*** TEXT PROVIDED ***

Former Perse student gives insight into life as a military plastic surgeon
16 Mar 2020
Surgeon Commander Anton Fries (1997) gave a graphic and insightful 42 lecture about his work as a military plastic surgeon.
Inspired by his involvement in the Combined Cadet Force during his time at The Perse, Cdr Fries recounted how he had taken a gap year with the Army before becoming a medical student at Cambridge University.
He told the students that this experience had planted the seed of combining medicine with working in the armed forces. He joined the Navy and began to specialise in surgery, training in different procedures ranging from micro surgery in Chinese Taipei to cleft surgery in the Philippines, where he still travels each year to carry out cleft lip repairs on a pro bono basis.
Cdr Fries outlined how modern-day plastic surgery stemmed from the military, beginning with the work of Sir Harold Gillies, who developed facial reconstruction techniques to help injured soldiers during World War I, and Sir Archibald McIndoe, who established skin graft techniques for badly burned servicemen during World War II.
He went on to give a timeline of further plastic surgery developments, from repairing cleft lips to the transplantation of different types of skin and muscle flap to rebuild a damaged area of the body.
Cdr Fries explained how he had used such techniques regularly during tours of duty to Afghanistan, showing graphic examples of the types of injuries suffered by soldiers as a result of bomb blasts and penetrating trauma and how he had gone about healing them.

*** End of TEXT PROVIDED ***
*** RECORDED INFORMATION ***

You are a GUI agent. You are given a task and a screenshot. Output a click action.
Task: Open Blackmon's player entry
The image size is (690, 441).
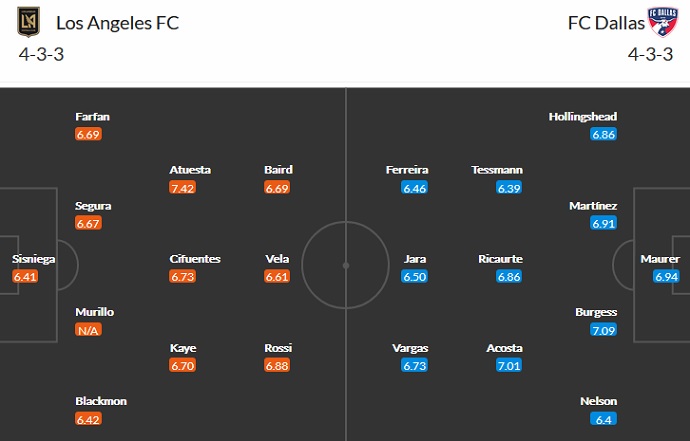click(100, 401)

*** End of RECORDED INFORMATION ***
*** RECORDED INFORMATION ***

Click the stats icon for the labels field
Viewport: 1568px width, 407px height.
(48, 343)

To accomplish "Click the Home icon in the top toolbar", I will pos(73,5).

*** End of RECORDED INFORMATION ***
*** RECORDED INFORMATION ***

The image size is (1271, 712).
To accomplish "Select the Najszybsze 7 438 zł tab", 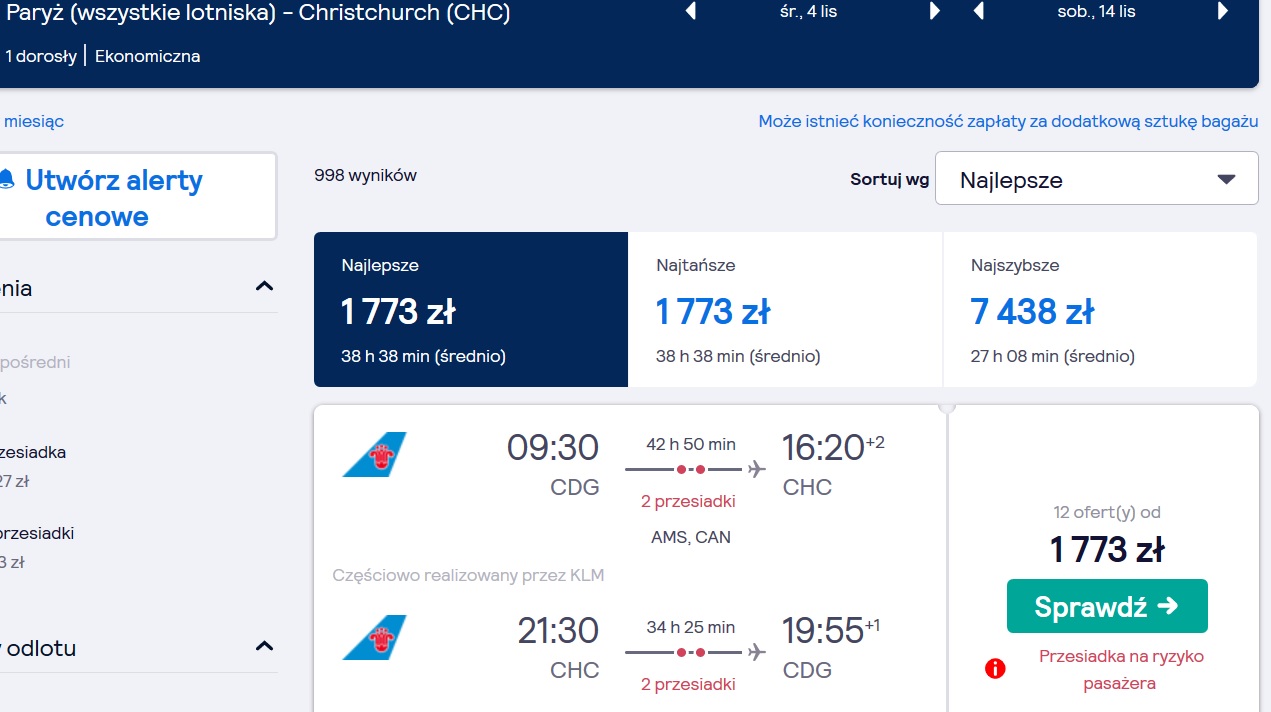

*** End of RECORDED INFORMATION ***

▶ **ABOUT THIS TASK**:
Answer these questions from the article on the military plastic surgeon:
(a) At which university did Cdr Fries become a medical student?
(b) To which country does he still travel each year to carry out cleft lip repairs?
(c) Who established skin graft techniques for badly burned servicemen during World War II?

▶ **RESPONSE TO THE EXERCISE**:
(a) Cambridge University
(b) The Philippines
(c) Sir Archibald McIndoe